━━━ Dataset records ━━━

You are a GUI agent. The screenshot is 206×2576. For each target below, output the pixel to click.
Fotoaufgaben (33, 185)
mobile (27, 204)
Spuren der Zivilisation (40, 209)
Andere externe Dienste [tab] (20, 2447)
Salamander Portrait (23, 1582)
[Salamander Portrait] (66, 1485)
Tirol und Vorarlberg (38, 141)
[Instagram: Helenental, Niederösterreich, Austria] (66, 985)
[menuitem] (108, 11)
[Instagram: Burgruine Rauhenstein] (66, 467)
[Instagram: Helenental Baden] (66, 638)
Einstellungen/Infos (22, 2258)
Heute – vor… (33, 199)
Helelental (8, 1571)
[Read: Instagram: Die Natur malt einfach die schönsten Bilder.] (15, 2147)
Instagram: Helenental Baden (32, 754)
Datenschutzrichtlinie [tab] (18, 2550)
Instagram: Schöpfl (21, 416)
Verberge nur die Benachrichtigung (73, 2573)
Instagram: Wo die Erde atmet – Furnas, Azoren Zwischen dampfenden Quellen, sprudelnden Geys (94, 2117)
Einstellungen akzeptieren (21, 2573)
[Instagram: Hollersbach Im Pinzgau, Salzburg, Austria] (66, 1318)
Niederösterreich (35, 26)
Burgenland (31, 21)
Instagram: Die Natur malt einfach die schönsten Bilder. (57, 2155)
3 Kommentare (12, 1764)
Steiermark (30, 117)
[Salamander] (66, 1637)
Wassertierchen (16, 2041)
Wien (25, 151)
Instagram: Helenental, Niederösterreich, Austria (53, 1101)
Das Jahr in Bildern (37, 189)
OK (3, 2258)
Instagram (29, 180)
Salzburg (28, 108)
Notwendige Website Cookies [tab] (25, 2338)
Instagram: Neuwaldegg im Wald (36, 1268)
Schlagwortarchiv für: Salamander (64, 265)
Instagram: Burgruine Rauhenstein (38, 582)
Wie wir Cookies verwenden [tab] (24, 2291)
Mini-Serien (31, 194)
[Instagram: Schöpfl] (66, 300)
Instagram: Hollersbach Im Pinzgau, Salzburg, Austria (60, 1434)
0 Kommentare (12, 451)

━━━

[Directions]
How many lines of the records contain "einfach"? Answer with the number only.

[Exercise response]
2